3.2 Consider how you will randomize data
Many solutions related to marketing, such as landing pages or paid ads, support A/B testing and can randomly assign users to different variants.
For example, at the beginning of 2023, I used langingi.com to create a simple landing page before a webinar. After creating the first variant, I could easily duplicate it as a new variant, make changes, and observe which variant performs better:
For example, Unleash allows you to define:
Which users (segments), on which environments (prod, pre-prod, test), and when (from-to) should be exposed to a certain feature.
The proportions in which different variants should be randomly distributed among those users.

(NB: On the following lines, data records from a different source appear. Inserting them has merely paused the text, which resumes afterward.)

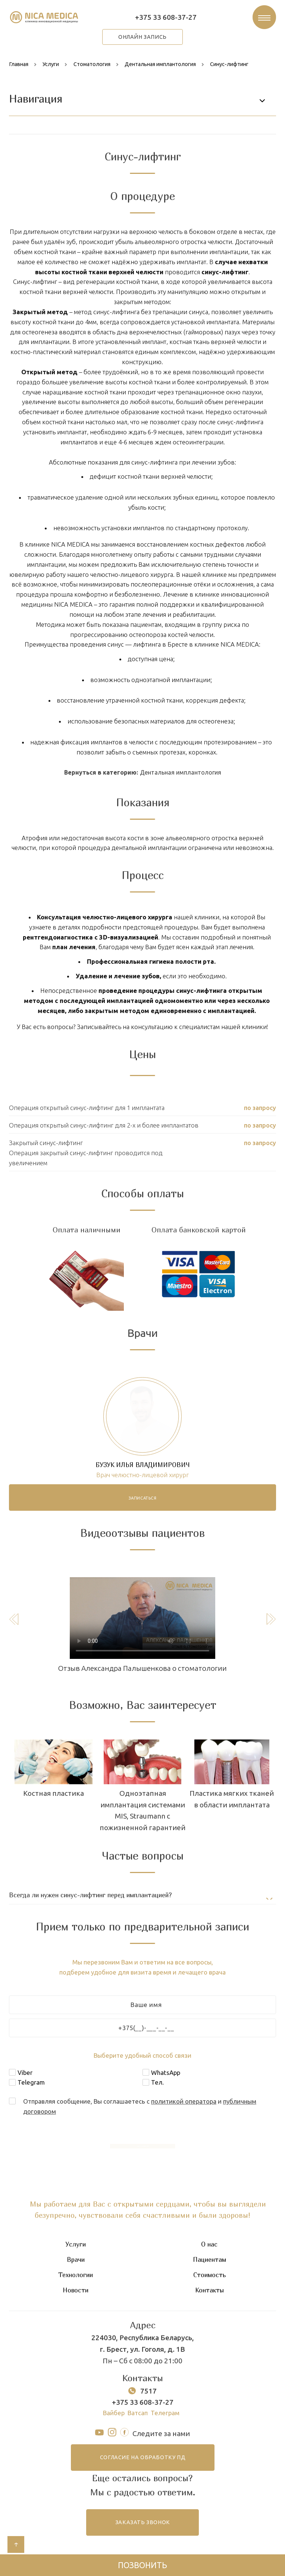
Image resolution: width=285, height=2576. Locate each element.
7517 (148, 2391)
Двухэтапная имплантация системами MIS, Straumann (53, 1804)
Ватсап (138, 2412)
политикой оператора (183, 2101)
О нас (209, 2244)
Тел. (157, 2082)
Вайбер (114, 2412)
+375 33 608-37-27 (166, 17)
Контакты (209, 2290)
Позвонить (142, 2565)
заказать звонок (142, 2523)
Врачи (76, 2259)
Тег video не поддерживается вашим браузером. (142, 1618)
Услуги (75, 2244)
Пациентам (209, 2259)
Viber (25, 2072)
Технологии (75, 2275)
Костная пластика (142, 1793)
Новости (75, 2290)
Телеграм (165, 2412)
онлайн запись (142, 37)
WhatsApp (165, 2072)
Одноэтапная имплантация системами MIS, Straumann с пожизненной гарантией (232, 1810)
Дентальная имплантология (180, 772)
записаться (143, 1498)
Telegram (31, 2082)
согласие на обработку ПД (142, 2458)
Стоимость (209, 2275)
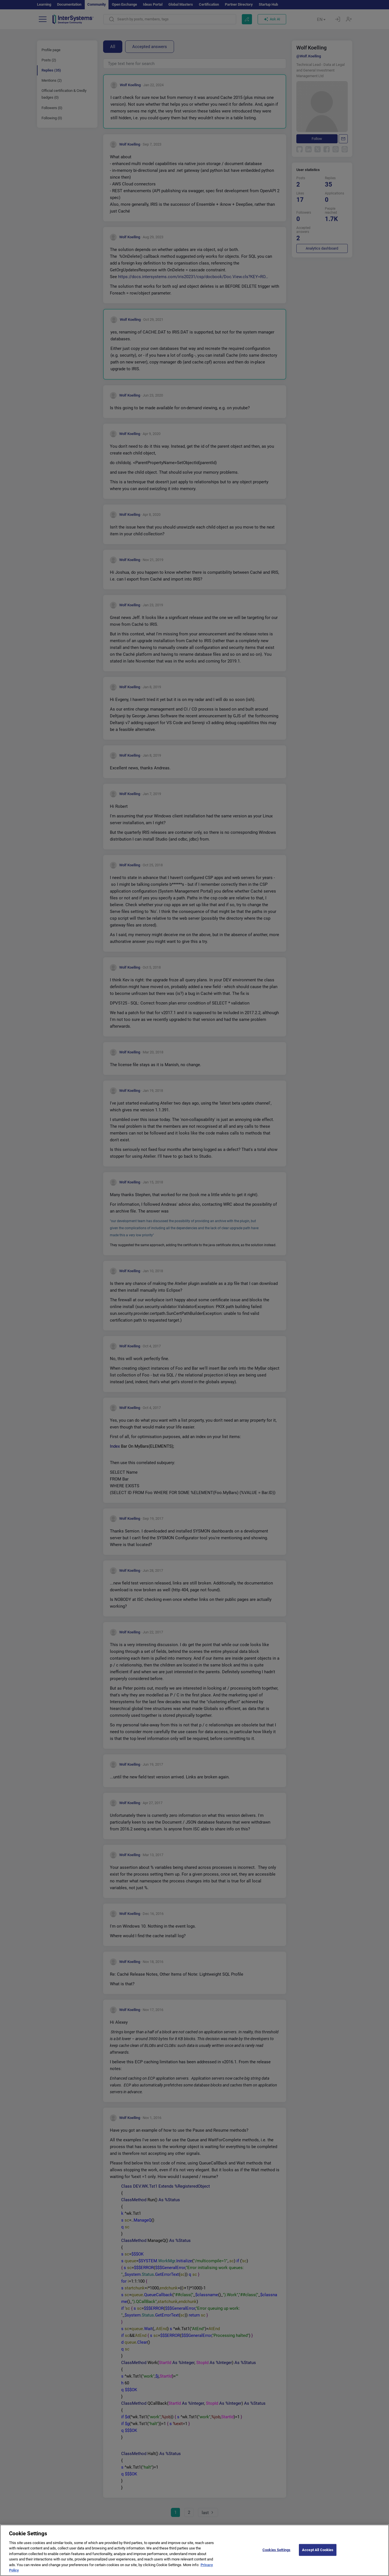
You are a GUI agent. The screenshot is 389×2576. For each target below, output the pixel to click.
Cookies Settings (276, 2557)
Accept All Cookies (317, 2557)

Metrics you want to track.
Similarly, in GrowthBook, you can easily specify variants and metrics:
But in some tools, for example, A/B prototype testing in Maze, you need to distribute control and treatment to the users manually. In such a case, the responsibility of ensuring randomization lies with you.
Also, realistically, many organizations do not have an A/B testing platform. And you might still want to perform A/B tests. Thus, it's essential to understand the concepts of spurious correlation and selection bias, as described in the first point of this issue.
3.3 Set additional metrics
In many experiments, it’s important to include additional balancing metrics.
Earlier in point 2.1, we defined the following hypothesis: “We believe that displaying a “recommended movies” popup will decrease the average time paid users spend to find the next movie to a maximum of 60 seconds.”
While the hypothesis might be correct, displaying a popup could negatively impact other metrics, such as customer churn in the treated group. This could result from the treatment itself or an improperly implemented randomization process.
You need to analyze it case by case.